Tard dans la nuit, la patrouille prend en chasse un chauffard qui divague à grande vitesse sur le boulevard. Contrôle : ils sont quatre, sans ceinture, et visiblement très échauffés. Les policiers « ne les sentent pas », raconte la policière revenue se figer à la barre. Ils appellent du renfort et tentent de contenir la furie qu’ils redoutent. Le petit gabarit tente de sortir, la policière bloque la portière, il parvient à la repousser et la frappe frénétiquement. La présidente illustre : « Une passante, horrifiée par la scène, vous a comparé au lapin Duracell ! » Farouk était hors de lui.

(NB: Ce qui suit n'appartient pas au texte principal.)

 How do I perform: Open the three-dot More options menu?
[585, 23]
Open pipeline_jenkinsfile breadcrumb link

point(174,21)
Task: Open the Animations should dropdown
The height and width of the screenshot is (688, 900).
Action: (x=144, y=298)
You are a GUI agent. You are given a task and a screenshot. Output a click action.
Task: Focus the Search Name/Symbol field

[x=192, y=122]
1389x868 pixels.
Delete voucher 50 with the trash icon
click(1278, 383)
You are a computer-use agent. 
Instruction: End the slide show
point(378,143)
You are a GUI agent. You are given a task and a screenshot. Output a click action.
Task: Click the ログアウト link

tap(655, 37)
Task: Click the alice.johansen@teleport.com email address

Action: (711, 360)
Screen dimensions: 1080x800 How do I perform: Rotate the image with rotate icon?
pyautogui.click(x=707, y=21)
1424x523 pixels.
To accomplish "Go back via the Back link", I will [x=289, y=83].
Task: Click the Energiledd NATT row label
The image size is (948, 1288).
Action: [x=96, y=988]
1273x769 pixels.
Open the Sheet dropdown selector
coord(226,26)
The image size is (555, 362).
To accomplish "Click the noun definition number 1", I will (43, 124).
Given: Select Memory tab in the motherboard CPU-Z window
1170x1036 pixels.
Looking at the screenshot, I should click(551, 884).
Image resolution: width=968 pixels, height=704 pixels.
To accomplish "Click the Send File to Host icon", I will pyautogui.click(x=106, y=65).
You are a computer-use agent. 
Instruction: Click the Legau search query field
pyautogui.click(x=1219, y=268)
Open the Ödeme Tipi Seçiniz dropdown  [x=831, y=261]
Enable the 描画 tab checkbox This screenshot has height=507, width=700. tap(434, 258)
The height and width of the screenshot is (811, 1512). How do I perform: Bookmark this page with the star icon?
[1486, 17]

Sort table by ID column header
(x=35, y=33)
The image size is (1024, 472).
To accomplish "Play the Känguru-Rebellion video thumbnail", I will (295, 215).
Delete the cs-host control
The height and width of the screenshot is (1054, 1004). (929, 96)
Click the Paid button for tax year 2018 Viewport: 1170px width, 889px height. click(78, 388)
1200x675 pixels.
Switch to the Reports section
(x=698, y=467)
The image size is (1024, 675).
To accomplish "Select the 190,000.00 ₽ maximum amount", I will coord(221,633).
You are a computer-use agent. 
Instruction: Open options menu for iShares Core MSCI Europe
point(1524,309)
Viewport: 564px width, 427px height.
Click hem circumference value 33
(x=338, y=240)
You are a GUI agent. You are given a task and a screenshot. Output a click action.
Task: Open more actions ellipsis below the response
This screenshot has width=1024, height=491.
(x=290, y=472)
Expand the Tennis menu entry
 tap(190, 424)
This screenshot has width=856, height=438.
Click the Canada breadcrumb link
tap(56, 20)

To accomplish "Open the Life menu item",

Mohamed a vu la scène et, dit-il, a tenté de calmer la situation en prévenant : « Attention, mon frère est malade, 100 %. » De fait, ça se voit au premier coup d’œil : Farouk semble ne pas jouir de toutes ses facultés mentales. Mais dans la bagarre, les policiers ne voient que les coups qui pleuvent, et Mohamed qui sort pour frapper le collègue de la policière, dont la bouche était en sang et les yeux tuméfiés.
Les yeux se tournent vers Farouk. Il est effrayé, bafouillant. « Je… J’étais en vacances chez mon frère [Farouk habite la région parisienne, ndlr]. La policière m’a mis une claque, je lui ai mis un coup de porte, et elle a commencé à me frapper. Je lui ai dit d’arrêter. » La présidente attend à peine que le prévenu finisse sa phrase. « Et un coup de portière suffirait à infliger de telles blessures, 15 jours d’ITT ? » La logique échappe à Farouk.
L’avocat furibond des policiers – le même – qualifie Farouk et Mohamed de « destructeurs du contrat social de Rousseau qui nient l’évidence, de personnes socialement dangereuses ». Le parquet abonde, et, s’interrogeant sur le quantum à demander, proclame : « Ce qui est sûr, c’est que un mois et demi, ça ne suffit pas. » Cela fait six semaines que les deux frères attendent leur procès en prison, le temps qu’une expertise psychiatrique intervienne pour Farouk. « J’étais parti sur quatre ans, mais comme l’expert psychiatre a estimé qu’il y avait altération, je requiers trois ans. » Idem pour son frère. Le tribunal les condamne tous deux à quatre ans de prison, et Farid à deux ans.